AFP

Para sacar a Reino Unido del caos político del Brexit tras el aplastante rechazo de su acuerdo, la primera ministra Theresa May propuso un nuevo plan consistente en modificar el punto más conflictivo y volver con él a Bruselas.

El denominado "backstop", un mecanismo destinado a evitar la reinstauración de una frontera entre Irlanda —país miembro de la UE— y la provincia británica de Irlanda del Norte, fue responsable del estrepitoso fracaso de May ante el parlamento el pasado martes.

Menos de una semana después, la dirigente conservadora volvió ante los diputados con una nueva propuesta consistente en encontrar una solución a la cuestión irlandesa aceptable por la mayoría.

"Esta semana seguiré hablando con mis colegas (...) para considerar cómo podríamos cumplir nuestras obligaciones con los ciudadanos de Irlanda del Norte e Irlanda de una forma que pueda obtener el mayor apoyo posible en la cámara.
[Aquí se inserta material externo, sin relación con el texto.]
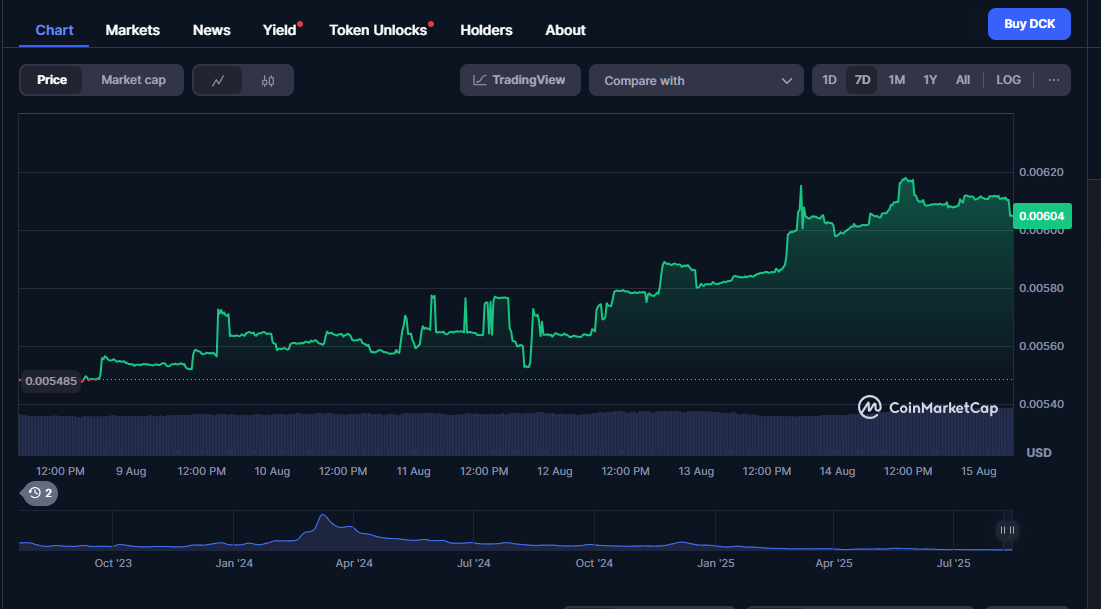Expand the Compare with dropdown
Image resolution: width=1101 pixels, height=609 pixels.
[696, 80]
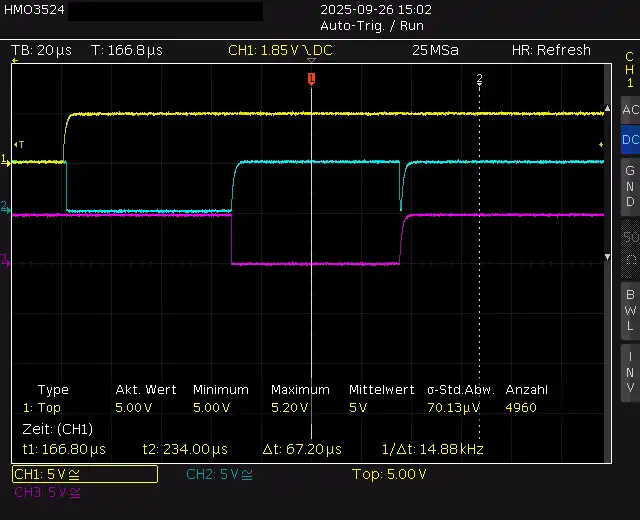
Task: Select DC coupling softkey
Action: pos(630,140)
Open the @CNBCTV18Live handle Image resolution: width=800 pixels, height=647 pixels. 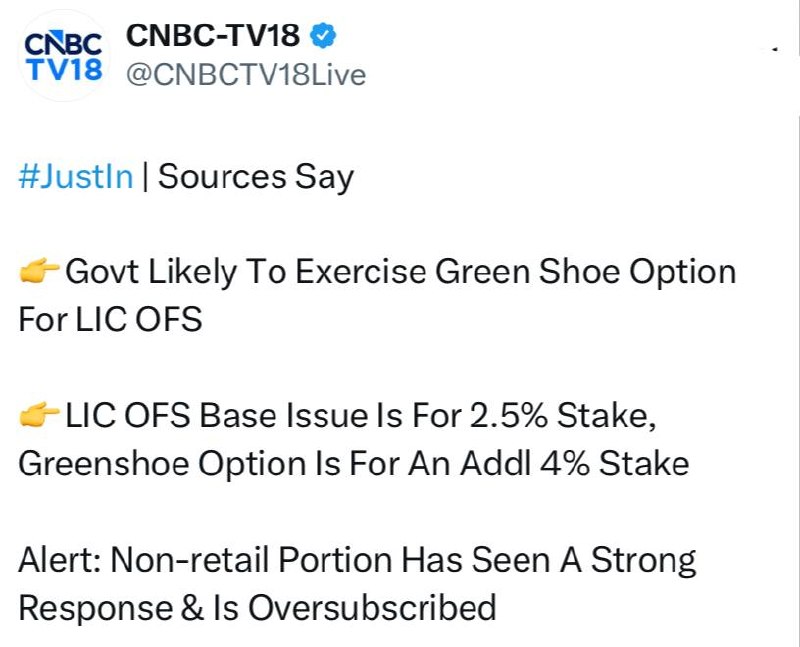246,76
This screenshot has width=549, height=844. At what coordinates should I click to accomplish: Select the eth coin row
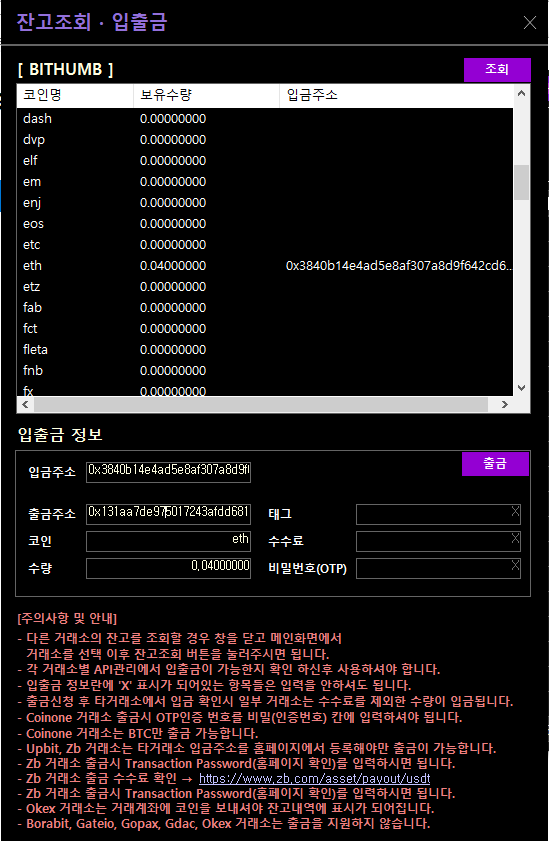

Y luego volveré a llevar las conclusiones de estos debates a la UE", anunció.

Los diputados habían rechazado el martes por una aplastante mayoría el acuerdo que May negoció durante año y medio con Bruselas: 432 votaron en contra —incluidos 118 rebeldes conservadores— y solo 202 a favor.

Esos mismos rebeldes, además del pequeño partido unionista norirlandés DUP de cuyo esencial apoyo depende la estrecha mayoría parlamentaria de May, decidieron sin embargo un día después mantener a la primera ministra en el cargo, al votar contra una moción de censura lanzada por la oposición laborista.

La jefa de gobierno inició entonces encuentros con el resto de partidos en busca de un consenso para acabar con el bloqueo.

Pero el diálogo fracasó. El líder laborista Jeremy Corbyn se negó a conversar hasta que May descartase fehacientemente la posibilidad de un Brexit sin acuerdo, a lo que ella respondió que era "imposible". Otros partidos insistieron en la convocatoria de un segundo referéndum del que la primera ministra ni quiere oír hablar.

¿Estará de acuerdo la UE?

La nueva propuesta —que los diputados votarán el 29 de enero— es simplemente una versión del plan inicial que busca satisfacer a los tories rebeldes y al DUP.

"Los fundamentos no han cambiado", afirmó la directora general de la patronal CBI, Carolyn Fairbairn. "El Parlamento permanece en punto muerto mientras que la pendiente hacia el borde del abismo se hace más pronunciada", dijo en referencia a la posibilidad de un Brexit sin acuerdo temido por las empresas.

Hasta la nueva jefa economista del FMI, Gita Gopitath, consideró en Davos, donde se celebra el Foro Económico Mundial, que "es imperativo que los dirigentes políticos terminen rápidamente con esta incertidumbre".

Los diputados británicos podrán presentar sus contrapropuestas en forma de enmiendas y dos grupos preparan ya estrategias para dar al parlamento el poder de decidir los próximos pasos ante el temor de que un nuevo bloqueo aboque al país a un Brexit sin acuerdo.

La UE ya ha rechazado en el pasado modificar o cancelar el "backstop", pero May parece esperar que un apoyo del parlamento el día 29 le permita convencer a Bruselas de la necesidad de renegociar este controvertido punto.

Un 52% de británicos votó a favor de salir de la UE en el referéndum de 2016 y, tras un año y medio de difíciles negociaciones entre Londres y Bruselas, la decisión debe hacerse efectiva el próximo 29 de marzo.